Now, as I make my way through a pandemic, I want to reconnect with Park Forest. Call it a wellness check, or curiosity, or guilt: I am one of many who abandoned Park Forest and barely looked back.
The village has resurfaced for me lately via Zoom as I’ve chatted with friends from Rich East Township High School, which closed its doors for good in June because of declining enrollments. Rich East’s remaining students have been forwarded to newer, less boggy, facilities at Rich South and Rich Central. No plans have been announced for the old school building, which opened in 1952 as the directionless Rich Township High School. For years, parts of the structure threatened to sink, victim to its clayey, unstable underpinnings.
But I’m getting ahead of myself. In 1948, the high school and the single-family homes that would surround it existed only on paper, gleams in the eyes of developers Nathan Manilow, Carroll F. Sweet and Philip M. Klutznick.
Planned communities have the luxury — or perhaps, the limitation — of existing first on paper. “The community’s master plan ensured convenient commercial centers, a child-safe curvilinear street system, a business and light industrial park and multiple, scattered schools and recreational facilities,” says the village website.
The developers, incorporated as American Community Builders in 1946, tapped architectural firm Loebl, Schlossman and Bennett as well landscape architect Elbert Peets to shape the village. According to the website of the Society of Architectural Historians, the design for Park Forest echoed Frederick Law Olmsted’s 1860s plan for the Chicago suburb of Riverside.
By the summer of 1948, more than a thousand construction workers, orchestrated in what the SAH site describes as being like a wartime production line, were completing 21 rental units a day. When my family moved into the conjoined townhouses later that year, the paint was barely dry. It must have been a novelty for my parents, who grew up in aging Chicago apartments, to occupy a brand-new space.
What it was for me and my siblings was a children’s paradise. “Front doors were not used very much,” noted my father in a caption to a family photo.
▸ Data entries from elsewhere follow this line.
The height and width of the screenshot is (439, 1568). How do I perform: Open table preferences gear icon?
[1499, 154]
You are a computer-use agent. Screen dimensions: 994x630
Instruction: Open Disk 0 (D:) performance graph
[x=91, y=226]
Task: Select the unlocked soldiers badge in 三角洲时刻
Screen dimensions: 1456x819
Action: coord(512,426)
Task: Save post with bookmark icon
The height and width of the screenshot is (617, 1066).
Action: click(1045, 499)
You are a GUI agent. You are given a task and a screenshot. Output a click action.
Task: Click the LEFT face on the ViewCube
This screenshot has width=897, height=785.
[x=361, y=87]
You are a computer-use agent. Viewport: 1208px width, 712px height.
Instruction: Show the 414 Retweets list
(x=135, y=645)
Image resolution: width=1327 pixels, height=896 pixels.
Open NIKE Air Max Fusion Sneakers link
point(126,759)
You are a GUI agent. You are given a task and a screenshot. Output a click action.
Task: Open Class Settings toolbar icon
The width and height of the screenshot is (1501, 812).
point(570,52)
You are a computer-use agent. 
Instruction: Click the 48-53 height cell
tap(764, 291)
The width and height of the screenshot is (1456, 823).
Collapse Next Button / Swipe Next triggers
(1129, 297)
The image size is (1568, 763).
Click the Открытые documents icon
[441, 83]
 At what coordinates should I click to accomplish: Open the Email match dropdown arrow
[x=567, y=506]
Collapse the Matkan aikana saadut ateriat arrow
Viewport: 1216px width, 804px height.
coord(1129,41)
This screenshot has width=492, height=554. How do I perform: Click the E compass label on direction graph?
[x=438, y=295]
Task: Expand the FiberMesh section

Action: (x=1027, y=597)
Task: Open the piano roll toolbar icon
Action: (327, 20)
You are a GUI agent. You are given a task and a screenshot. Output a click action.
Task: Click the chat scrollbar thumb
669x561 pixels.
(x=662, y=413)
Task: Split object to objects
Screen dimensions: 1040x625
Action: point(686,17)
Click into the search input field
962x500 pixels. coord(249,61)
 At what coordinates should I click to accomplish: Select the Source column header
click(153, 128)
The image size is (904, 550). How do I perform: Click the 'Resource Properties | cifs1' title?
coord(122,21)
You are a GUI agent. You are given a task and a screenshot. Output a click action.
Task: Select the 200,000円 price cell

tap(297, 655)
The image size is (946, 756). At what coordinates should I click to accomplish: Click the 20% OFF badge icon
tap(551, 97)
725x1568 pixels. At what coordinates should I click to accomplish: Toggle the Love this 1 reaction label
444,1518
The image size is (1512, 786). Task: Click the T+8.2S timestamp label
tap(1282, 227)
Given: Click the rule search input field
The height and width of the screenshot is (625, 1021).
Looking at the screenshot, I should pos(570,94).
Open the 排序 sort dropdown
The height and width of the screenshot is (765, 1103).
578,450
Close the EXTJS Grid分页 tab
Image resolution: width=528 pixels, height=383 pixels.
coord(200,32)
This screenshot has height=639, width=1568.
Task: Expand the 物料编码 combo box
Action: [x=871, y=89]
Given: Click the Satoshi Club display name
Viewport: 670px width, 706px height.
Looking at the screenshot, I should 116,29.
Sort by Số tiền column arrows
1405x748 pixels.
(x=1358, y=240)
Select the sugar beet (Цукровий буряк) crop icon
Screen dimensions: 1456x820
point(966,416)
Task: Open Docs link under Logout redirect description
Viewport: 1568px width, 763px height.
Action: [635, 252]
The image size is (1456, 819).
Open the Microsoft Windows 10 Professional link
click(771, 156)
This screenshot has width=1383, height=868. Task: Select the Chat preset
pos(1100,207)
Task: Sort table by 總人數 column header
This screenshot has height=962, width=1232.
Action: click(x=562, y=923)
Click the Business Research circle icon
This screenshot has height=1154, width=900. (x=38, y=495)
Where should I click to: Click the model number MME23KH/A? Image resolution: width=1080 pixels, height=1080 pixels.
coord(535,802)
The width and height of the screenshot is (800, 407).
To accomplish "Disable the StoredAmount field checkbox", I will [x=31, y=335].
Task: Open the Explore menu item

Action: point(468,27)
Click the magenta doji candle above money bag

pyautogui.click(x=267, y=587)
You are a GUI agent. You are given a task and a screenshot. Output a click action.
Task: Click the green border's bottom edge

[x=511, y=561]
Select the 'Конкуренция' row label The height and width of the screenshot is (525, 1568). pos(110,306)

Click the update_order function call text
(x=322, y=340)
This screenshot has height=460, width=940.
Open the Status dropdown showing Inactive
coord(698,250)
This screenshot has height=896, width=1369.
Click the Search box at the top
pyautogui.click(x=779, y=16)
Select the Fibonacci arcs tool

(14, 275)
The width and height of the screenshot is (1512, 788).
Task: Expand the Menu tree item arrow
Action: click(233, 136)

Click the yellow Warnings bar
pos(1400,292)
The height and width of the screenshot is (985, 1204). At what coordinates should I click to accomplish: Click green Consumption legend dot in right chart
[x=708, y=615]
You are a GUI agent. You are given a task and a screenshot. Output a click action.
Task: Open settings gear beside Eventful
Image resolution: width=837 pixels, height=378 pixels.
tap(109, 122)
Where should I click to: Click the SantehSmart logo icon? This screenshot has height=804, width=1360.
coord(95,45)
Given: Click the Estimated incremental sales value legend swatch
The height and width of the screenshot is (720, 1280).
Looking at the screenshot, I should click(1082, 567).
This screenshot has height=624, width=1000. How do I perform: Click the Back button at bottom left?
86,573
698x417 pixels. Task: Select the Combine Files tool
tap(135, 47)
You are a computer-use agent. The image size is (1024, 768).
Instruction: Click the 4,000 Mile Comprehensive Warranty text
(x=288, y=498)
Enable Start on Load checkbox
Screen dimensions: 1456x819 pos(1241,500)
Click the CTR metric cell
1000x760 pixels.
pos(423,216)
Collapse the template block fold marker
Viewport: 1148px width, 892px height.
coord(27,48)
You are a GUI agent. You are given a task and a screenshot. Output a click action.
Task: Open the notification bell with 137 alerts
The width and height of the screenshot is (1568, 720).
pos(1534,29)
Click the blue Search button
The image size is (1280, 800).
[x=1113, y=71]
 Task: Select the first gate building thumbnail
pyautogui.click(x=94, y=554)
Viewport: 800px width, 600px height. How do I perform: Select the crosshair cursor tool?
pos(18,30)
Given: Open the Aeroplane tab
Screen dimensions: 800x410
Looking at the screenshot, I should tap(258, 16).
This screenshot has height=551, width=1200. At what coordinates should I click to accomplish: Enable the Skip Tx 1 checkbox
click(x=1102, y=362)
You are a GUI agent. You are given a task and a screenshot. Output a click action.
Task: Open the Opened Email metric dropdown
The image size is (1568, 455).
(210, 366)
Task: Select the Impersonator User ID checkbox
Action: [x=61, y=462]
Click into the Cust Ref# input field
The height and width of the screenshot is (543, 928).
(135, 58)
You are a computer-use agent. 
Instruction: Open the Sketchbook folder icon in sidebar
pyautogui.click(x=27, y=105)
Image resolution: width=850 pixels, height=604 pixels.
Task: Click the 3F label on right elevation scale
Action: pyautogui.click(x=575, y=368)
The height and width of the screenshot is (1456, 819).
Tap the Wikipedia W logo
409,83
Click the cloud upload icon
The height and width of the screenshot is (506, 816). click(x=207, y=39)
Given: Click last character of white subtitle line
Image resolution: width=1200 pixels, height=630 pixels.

As a reporter for the Chicago Sun-Times and later as a writer and editor for Look magazine, my dad, Jack Star, reported on life in Park Forest for those publications as well as for the family photo albums.
Those rarely used front doors accessed parking lots that served a dozen or more housing units. Children exited back doors into giant shared backyards, communal playgrounds free of traffic or other urban perils.
By 1956, my family moved from “the rentals,” as we called the townhomes — today they are co-ops — to a newly constructed split level in the “W” section of town. With the move we gained a third bedroom and a second bathroom, some breathing room for a family that would grow to seven.
Even after our move, most things were in walking distance: schools, the library, the swim center, and most memorably, the village’s centerpiece, Park Forest Plaza, with its iconic clock tower.
But as I said when I began, Park Forest and I have aged apart. The shopping center is, for the most part, gone. “In the late 1980s, Loebl, Schlossman and Bennett’s exemplary shopping plaza,” says the SAH site, “was substantially remodeled and is unrecognizable today.”
The shopping center and the high school are not the only things that have changed since I grew up in Park Forest. The village’s population has plunged from a high of just over 30,000 in 1970 to about 21,000 today.